The episode as a whole also explores Will's character alongside his sexuality, with Will wishing to return to times where he and his friends would play Dungeons & Dragons and not be focused on relationships, declaring their sleepover to be a day "free of girls". Author Tracey Mollet felt this was the series' way of addressing his struggles with sexual maturity being intertwined with growing up, something Will wishes not to do, comparing Will's connection to the group to Mike's relationship with Eleven, writing that "[the third season] does not insist upon a relational stagnancy between the boys or indeed, the exclusion of its implied queer male". It sets up that Will is different from his peers, not just in sexual orientation, but through his character. While the other boys have already moved onto getting girlfriends or making out, Will is not interested in any of this, wanting to stay an adolescent and play with his friends. Will is "defined by his difference" to these things, despite how much the series hints that he is confused sexually, with Mike pointing this out. This can also be a metaphor for his sexual assault allegory, according to author Emily Katseanes, who likens Will's kidnapping and the monster's way of getting into his subconscious to possible allusions to sexual assault and its consequences on one's mental state, wanting to return to simpler times.

== Release ==
Along with the rest of the third season, the episode was first released on Netflix on July 4, 2019. Regarding viewers who watched the season on a television set, "The Case of the Missing Lifeguard" was watched by 5.3 million people during its first day on the service, and received a share of 1.6%, meaning 1.6% of its target audience across all television mediums watched the episode that day. By the third day that the episode was out, it had received 15.92 million total viewers and a 5.2% share. Along with the entire series, "The Case of the Missing Lifeguard" is set to be released on home media in the United States on July 28, 2026, in the Stranger Things: The Complete Series box-set, on Blu-ray and 4K UHD formats.

== Reception ==
NME writer Dan Stubbs gave the episode a positive review, calling it "the one where the plot strands really start coming together", highlighting its "dark" and "sensitive" storyline about Will, his maturity, and the conflict within the boys' friend group. Miles Surrey of The Ringer praised "The Case of the Missing Lifeguard", calling the episode "gleefully riffing" for its parodies of '80s media like Red Dawn, which he considered one of its highlights. Surrey also felt the episode helped the third season get bigger in scale and scope, particularly by building up the Russians as the season's primary villain. Similarly, IGN's David Griffin listed it as the season's best up to that point, for introducing darker themes similar to the previous two seasons, as well as "impactful character moments". Ultimately giving it an 8.9/10, Griffin highlighted plots like Dustin and Steve's and Hopper's and Joyce's as some of its best, although he criticized what the episode did with Jonathan and Nancy, calling it the "least interesting plot to follow" for not creating as much captivating story potential as the others did.

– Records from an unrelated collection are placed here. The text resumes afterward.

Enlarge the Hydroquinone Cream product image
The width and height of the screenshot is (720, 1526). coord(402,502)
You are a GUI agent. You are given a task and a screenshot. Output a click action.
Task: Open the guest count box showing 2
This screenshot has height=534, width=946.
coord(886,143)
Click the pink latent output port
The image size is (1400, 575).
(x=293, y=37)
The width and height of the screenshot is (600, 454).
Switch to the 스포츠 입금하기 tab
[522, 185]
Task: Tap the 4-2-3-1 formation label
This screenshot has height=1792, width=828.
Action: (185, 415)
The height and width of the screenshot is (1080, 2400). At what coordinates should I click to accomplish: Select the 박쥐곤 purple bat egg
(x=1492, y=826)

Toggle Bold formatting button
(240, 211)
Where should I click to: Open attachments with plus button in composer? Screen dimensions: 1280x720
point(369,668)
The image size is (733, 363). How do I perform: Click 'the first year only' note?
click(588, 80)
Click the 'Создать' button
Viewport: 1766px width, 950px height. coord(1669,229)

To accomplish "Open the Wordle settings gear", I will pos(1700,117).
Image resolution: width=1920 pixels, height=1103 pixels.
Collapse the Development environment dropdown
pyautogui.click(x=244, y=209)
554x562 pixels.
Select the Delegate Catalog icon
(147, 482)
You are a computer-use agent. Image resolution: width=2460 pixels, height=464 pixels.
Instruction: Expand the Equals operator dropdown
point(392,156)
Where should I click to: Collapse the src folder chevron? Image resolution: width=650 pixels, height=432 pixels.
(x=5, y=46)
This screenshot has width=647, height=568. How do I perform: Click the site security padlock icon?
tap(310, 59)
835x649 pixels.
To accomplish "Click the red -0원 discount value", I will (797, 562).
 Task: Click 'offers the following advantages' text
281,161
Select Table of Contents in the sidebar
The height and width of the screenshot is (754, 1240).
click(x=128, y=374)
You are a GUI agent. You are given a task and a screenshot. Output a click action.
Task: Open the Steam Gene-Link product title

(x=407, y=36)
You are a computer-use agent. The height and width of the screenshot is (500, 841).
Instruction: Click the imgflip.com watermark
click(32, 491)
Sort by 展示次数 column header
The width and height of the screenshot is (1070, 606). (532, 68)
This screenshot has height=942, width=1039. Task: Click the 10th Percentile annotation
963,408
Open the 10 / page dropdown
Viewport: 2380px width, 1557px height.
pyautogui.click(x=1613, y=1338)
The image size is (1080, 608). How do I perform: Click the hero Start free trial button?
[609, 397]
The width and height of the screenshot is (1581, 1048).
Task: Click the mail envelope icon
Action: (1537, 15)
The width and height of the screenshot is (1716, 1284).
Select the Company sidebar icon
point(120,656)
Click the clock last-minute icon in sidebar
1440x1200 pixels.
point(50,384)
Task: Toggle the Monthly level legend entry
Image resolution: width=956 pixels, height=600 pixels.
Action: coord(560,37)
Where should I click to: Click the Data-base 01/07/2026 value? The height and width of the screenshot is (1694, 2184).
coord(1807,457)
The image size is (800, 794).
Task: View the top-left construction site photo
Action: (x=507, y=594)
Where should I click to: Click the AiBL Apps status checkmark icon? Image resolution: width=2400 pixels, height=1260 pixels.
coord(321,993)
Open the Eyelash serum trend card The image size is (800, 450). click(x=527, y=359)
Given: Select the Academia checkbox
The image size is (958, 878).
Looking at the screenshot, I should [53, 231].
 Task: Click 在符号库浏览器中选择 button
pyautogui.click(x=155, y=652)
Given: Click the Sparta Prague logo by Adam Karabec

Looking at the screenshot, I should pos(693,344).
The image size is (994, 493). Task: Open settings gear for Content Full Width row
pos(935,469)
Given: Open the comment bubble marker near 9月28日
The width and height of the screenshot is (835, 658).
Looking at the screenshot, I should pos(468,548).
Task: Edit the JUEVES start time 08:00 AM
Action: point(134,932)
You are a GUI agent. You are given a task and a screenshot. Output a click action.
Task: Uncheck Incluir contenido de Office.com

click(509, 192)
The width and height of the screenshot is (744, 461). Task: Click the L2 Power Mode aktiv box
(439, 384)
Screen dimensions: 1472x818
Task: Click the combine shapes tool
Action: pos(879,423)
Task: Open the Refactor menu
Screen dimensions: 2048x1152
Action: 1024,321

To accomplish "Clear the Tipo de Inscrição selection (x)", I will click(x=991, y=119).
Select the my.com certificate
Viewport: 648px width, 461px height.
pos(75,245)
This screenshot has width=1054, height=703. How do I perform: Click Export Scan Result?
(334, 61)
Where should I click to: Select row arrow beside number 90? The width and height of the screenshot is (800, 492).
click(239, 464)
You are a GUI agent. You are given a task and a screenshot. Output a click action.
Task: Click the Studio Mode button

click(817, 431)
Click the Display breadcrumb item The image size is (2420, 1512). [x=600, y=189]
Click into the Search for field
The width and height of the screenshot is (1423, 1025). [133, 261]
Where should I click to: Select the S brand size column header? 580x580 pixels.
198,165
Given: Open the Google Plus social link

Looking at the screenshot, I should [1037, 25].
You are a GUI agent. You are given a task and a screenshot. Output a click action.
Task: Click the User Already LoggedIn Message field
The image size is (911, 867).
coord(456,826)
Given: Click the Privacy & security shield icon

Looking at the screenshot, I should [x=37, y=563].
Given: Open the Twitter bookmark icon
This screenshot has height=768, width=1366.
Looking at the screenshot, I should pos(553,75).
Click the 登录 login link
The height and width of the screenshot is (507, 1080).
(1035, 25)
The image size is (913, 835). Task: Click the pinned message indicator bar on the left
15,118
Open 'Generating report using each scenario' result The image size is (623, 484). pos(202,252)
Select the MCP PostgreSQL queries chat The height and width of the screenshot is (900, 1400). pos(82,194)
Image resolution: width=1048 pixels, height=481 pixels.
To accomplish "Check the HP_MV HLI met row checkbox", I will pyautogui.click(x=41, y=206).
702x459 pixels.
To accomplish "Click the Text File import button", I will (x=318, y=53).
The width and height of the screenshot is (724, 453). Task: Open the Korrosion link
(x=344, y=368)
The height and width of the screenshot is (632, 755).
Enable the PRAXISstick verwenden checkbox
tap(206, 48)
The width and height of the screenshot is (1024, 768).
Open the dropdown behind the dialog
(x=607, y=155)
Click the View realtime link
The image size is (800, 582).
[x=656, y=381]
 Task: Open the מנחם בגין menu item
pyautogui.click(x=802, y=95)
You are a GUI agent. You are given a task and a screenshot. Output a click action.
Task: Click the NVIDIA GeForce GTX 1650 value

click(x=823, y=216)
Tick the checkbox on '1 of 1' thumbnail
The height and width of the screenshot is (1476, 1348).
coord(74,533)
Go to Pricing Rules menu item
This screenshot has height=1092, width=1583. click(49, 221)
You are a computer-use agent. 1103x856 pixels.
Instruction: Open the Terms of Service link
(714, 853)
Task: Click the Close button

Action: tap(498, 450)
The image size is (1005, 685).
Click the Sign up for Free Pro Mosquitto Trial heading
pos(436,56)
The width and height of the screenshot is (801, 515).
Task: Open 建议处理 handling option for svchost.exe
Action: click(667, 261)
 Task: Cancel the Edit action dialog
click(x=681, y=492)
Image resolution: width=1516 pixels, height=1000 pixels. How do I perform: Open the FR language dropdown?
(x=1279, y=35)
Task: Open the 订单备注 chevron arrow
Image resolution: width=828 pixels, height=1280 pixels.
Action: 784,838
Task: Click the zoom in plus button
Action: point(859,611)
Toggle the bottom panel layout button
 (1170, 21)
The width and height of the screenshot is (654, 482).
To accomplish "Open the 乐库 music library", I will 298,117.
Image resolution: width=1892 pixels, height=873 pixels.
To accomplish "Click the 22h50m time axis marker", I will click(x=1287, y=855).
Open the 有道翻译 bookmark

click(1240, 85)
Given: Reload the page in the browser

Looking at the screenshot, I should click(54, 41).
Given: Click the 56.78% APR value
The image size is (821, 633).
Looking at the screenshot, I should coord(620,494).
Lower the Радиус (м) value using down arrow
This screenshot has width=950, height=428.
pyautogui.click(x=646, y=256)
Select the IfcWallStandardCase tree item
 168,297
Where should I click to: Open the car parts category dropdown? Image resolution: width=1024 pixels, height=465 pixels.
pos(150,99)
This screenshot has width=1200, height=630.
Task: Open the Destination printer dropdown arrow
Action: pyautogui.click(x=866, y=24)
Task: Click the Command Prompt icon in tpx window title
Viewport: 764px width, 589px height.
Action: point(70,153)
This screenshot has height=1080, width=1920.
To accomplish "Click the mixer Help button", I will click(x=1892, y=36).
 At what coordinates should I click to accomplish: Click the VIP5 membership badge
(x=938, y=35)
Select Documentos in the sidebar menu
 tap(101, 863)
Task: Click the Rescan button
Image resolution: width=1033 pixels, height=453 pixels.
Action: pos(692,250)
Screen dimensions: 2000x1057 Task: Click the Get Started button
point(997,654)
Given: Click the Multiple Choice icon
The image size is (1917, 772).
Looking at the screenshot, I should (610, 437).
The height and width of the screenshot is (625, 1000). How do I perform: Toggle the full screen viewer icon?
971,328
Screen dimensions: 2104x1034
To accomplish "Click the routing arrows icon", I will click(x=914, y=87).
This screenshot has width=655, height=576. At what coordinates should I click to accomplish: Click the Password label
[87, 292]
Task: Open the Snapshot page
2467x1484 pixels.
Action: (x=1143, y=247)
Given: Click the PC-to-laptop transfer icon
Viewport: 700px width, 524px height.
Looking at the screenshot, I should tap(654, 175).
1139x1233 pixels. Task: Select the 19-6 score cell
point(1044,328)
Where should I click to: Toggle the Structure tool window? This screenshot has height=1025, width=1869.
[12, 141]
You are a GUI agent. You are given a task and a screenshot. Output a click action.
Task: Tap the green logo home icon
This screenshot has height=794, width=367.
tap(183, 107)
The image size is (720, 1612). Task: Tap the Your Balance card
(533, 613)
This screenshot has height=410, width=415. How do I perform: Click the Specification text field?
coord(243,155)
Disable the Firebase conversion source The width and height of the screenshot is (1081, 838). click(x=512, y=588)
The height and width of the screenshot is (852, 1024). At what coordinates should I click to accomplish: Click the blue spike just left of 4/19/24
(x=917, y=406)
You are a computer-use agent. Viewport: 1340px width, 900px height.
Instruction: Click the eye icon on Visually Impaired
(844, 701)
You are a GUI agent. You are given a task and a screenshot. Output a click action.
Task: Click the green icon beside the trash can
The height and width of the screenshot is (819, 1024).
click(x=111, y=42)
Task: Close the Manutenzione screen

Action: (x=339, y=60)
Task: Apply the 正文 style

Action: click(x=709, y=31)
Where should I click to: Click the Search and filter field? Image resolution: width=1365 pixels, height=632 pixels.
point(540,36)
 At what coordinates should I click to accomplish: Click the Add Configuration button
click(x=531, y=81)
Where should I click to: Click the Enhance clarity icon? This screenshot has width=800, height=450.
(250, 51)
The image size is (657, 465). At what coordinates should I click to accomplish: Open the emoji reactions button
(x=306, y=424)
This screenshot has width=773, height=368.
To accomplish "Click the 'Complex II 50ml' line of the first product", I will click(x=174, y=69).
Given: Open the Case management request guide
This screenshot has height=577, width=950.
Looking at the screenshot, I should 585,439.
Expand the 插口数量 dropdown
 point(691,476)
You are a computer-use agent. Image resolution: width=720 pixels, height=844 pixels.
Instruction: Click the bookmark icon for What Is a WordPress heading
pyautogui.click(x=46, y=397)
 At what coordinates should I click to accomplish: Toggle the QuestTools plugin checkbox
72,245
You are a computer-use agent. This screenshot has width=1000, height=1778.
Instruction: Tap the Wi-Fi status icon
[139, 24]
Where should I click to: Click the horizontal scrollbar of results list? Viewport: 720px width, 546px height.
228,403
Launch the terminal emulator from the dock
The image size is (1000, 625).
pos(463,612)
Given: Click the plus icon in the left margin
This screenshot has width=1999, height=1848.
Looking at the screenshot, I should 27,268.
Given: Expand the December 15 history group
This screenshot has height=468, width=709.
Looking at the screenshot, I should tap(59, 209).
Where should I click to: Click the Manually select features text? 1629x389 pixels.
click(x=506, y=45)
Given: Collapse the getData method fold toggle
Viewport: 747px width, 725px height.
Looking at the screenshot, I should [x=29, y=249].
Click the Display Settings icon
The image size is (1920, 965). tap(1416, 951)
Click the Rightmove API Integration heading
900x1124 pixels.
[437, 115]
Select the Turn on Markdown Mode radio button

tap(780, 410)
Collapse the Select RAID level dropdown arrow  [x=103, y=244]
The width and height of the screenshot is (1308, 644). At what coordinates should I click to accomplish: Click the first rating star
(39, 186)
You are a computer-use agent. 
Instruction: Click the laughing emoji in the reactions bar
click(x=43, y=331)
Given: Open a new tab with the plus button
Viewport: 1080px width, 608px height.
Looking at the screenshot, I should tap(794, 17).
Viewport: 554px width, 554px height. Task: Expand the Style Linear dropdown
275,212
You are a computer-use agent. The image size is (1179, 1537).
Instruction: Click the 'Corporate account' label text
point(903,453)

Emily L. Stephens of The A.V. Club commended the episode for giving some characters unique characterization and for forwarding the plot compared to the previous two episodes, along with the flashback to the first episode as Will destroys Castle Byers, a moment she described as "bittersweet". Stephens also praised its use of slapstick and unique humor, grading the episode a B+. Retrospectively, ComicBook.com's Tyler Geis listed it as the seventh best episode of the series, calling it an underrated installment that is often overlooked, and noting that the concluding scene with "American Pie" playing over it was the main factor for its inclusion. He also praised the scene of Will destroying Castle Byers, an example of the episode's "theme of innocence [and how it is] lost in the characters and the show as a whole now", creating what Geis felt was Will's most important scene in the series at this point.

For the music of "The Case of the Missing Lifeguard", Nora Felder received a Primetime Creative Arts Emmy Awards nomination for Outstanding Music Supervision in 2020, but it ultimately lost to The Marvelous Mrs. Maisels "It's Comedy or Cabbage".